◆ **Dataset records**:

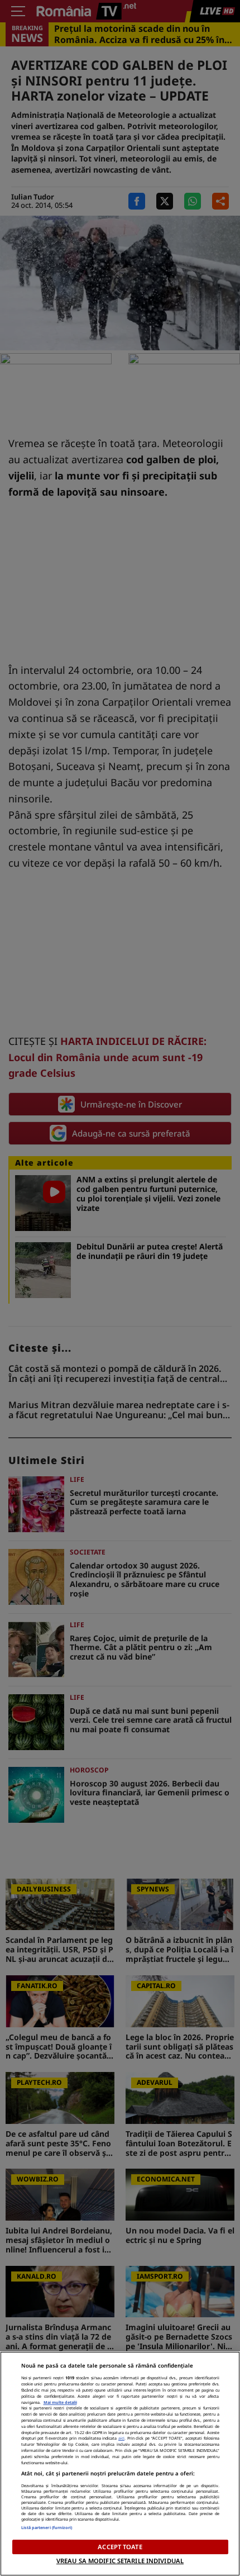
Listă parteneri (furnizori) (47, 2527)
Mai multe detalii (60, 2402)
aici (121, 2438)
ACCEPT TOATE (120, 2546)
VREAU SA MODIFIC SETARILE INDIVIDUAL (120, 2560)
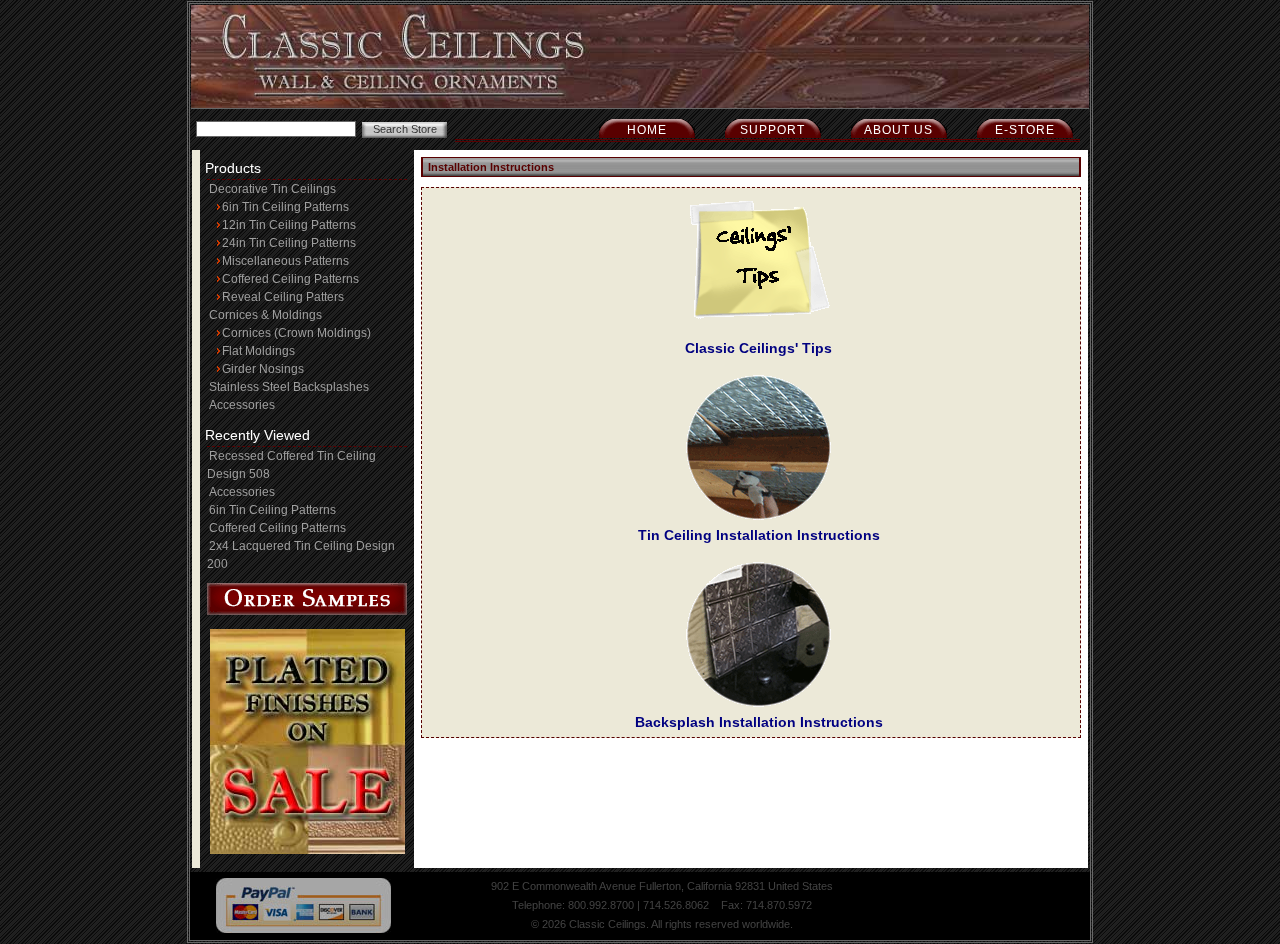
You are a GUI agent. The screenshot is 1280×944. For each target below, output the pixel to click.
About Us (898, 130)
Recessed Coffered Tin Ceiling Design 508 (291, 465)
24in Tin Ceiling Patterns (289, 243)
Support (772, 130)
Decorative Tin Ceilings (272, 189)
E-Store (1025, 130)
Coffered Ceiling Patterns (290, 279)
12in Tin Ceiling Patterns (289, 225)
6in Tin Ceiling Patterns (285, 207)
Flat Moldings (258, 351)
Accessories (242, 405)
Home (647, 130)
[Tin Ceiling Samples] (307, 611)
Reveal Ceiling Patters (283, 297)
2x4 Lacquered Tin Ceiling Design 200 (301, 555)
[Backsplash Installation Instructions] (758, 703)
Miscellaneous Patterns (285, 261)
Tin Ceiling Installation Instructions (759, 535)
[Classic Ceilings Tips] (758, 329)
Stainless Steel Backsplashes (289, 387)
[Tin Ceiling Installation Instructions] (758, 516)
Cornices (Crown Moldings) (296, 333)
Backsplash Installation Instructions (759, 722)
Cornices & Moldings (265, 315)
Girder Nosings (263, 369)
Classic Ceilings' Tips (758, 348)
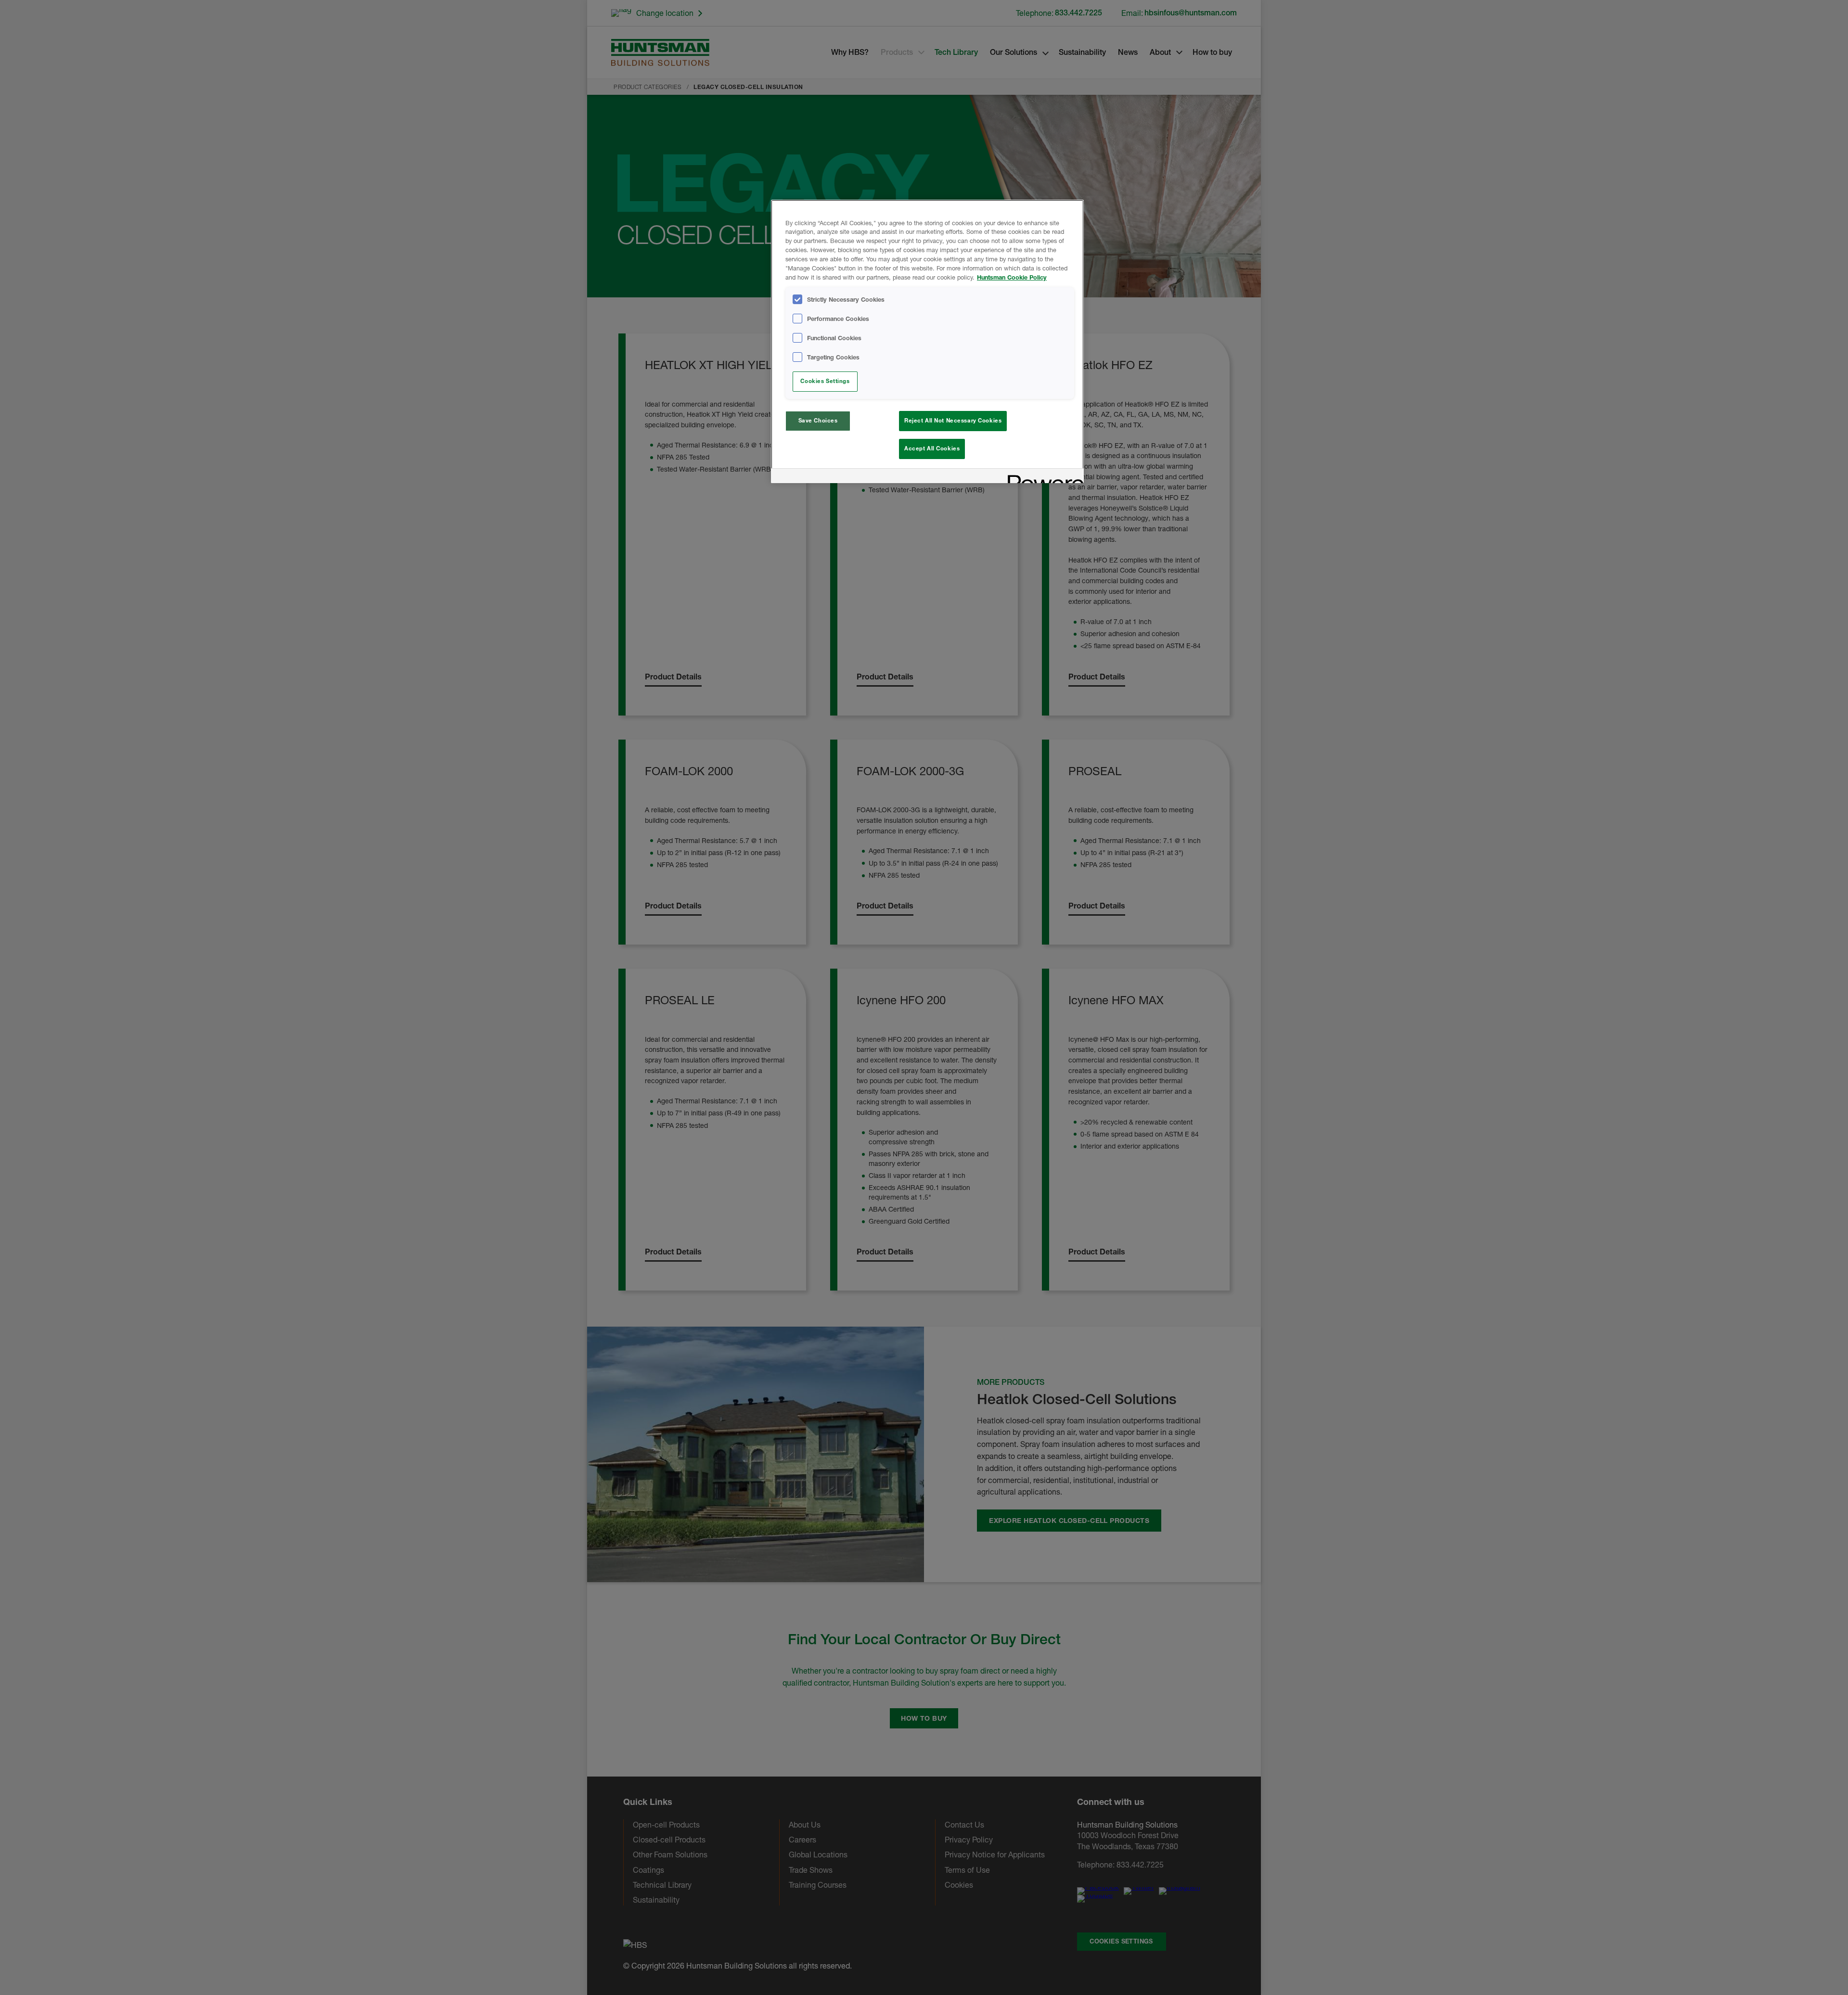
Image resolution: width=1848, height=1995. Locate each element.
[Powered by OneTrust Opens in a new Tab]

◆ **Task to carry out**: Write the listing out again in full and unchanged, minus any pictures.

◆ **Solution to this task**:
Listă parteneri (furnizori) (47, 2527)
Mai multe detalii (60, 2402)
aici (121, 2438)
ACCEPT TOATE (120, 2546)
VREAU SA MODIFIC SETARILE INDIVIDUAL (120, 2560)
You are a GUI agent. The screenshot is 1280×944. For each target below, output the pixel to click.
About Us (898, 130)
Recessed Coffered Tin Ceiling Design 508 (291, 465)
24in Tin Ceiling Patterns (289, 243)
Support (772, 130)
Decorative Tin Ceilings (272, 189)
E-Store (1025, 130)
Coffered Ceiling Patterns (290, 279)
12in Tin Ceiling Patterns (289, 225)
6in Tin Ceiling Patterns (285, 207)
Flat Moldings (258, 351)
Accessories (242, 405)
Home (647, 130)
[Tin Ceiling Samples] (307, 611)
Reveal Ceiling Patters (283, 297)
2x4 Lacquered Tin Ceiling Design 200 (301, 555)
[Backsplash Installation Instructions] (758, 703)
Miscellaneous Patterns (285, 261)
Tin Ceiling Installation Instructions (759, 535)
[Classic Ceilings Tips] (758, 329)
Stainless Steel Backsplashes (289, 387)
[Tin Ceiling Installation Instructions] (758, 516)
Cornices (Crown Moldings) (296, 333)
Backsplash Installation Instructions (759, 722)
Cornices & Moldings (265, 315)
Girder Nosings (263, 369)
Classic Ceilings' Tips (758, 348)
Image resolution: width=1848, height=1995. Locate each element.
[Powered by OneTrust Opens in a new Tab]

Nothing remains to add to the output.